A team of researchers led by Columbia University in New York examined the mouths of 420 in the middle ages men and women for periodontal disease. (Periodontitis is caused when moving bacterial plaque on the tooth in the gum tissue, causing inflammation. Thus gums may pull away from the teeth, “Bags”, which are infected with bacteria that cause and eventually lead to tooth loss.) Researchers gum bacterial samples collected and used ultrasound to measure the thickness of the carotid arteries that supply the brain with blood. Arteria Dicke is a marker for stroke and cardiovascular disease; If the carotid arteries with plaque clogged, you can bet that the coronary arteries, which are leading as well as obstructions to the heart.
Three years later, people improve their oral health (read: they had fewer bacteria associated with cardiovascular disease in the mouth) had much slower thickening than those whose parodontitis was left worse or equal of the carotid artery. It needs to have not much plaque became disastrous. The image: an increase of the carotid artery thickness 0.033 mm per year doubled the risk of heart disease and heart attack. In this study, people with gum, which worsened, developed on average an increase of 0.1 mm, i.e., their heart disease risk shot up sixfold.
How does your mouth your arteries? The inflammatory compounds, appear published by oral bacteria to travel to arteries. Arterial plaque is thrown if inflammatory links to immune cells cause deposit substances, and, in the process, that build in table.

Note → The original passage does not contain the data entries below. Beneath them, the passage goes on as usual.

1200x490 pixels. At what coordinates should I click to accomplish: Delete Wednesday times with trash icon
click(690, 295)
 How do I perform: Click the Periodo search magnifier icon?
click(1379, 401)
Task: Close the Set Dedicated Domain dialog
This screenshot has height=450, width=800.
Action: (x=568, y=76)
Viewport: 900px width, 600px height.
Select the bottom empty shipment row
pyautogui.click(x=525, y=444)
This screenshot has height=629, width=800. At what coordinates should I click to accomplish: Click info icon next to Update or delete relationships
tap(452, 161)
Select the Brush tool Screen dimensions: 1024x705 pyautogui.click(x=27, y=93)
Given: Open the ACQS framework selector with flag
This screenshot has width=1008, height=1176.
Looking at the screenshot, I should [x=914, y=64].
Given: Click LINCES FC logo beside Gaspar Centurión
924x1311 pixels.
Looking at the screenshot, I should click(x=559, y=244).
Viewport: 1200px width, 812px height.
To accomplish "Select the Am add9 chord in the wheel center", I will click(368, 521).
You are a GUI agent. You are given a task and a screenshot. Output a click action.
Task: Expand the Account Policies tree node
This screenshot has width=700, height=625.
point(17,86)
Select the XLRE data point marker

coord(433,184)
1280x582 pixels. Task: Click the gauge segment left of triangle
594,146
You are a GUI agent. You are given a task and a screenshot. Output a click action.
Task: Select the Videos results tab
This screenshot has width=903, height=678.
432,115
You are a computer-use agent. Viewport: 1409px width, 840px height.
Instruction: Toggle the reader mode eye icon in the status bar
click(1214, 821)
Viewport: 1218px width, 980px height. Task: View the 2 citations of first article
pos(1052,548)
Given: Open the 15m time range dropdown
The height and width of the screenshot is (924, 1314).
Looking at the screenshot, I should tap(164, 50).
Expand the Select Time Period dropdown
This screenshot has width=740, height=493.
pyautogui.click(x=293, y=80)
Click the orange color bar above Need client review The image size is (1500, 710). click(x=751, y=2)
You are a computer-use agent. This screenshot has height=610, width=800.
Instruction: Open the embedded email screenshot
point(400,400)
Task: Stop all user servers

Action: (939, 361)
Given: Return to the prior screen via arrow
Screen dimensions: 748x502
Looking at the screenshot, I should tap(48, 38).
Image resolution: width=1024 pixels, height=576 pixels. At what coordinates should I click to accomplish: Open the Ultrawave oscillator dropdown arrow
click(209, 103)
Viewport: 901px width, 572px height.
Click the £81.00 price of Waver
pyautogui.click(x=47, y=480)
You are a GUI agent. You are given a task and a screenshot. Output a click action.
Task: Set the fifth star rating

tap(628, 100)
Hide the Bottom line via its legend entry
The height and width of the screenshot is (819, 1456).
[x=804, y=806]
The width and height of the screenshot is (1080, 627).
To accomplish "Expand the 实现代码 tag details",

The best defense against the bacteria that cause periodontal disease and ultimately heart failure: twice a day, flossing daily clean,and regular dental checkups. Think you’re safe, because the good news got you by your dentist? Nothing is too loose. The Columbia study saw people whose “bad” mouth-bacteria levels rose within three years, but not enough to qualify as a periodontal disease, increased thickening of the carotid artery. And of course, a balanced diet (like the best life diet) and adequate vitamin D and calcium helps your teeth, to maintain healthy gums and heart.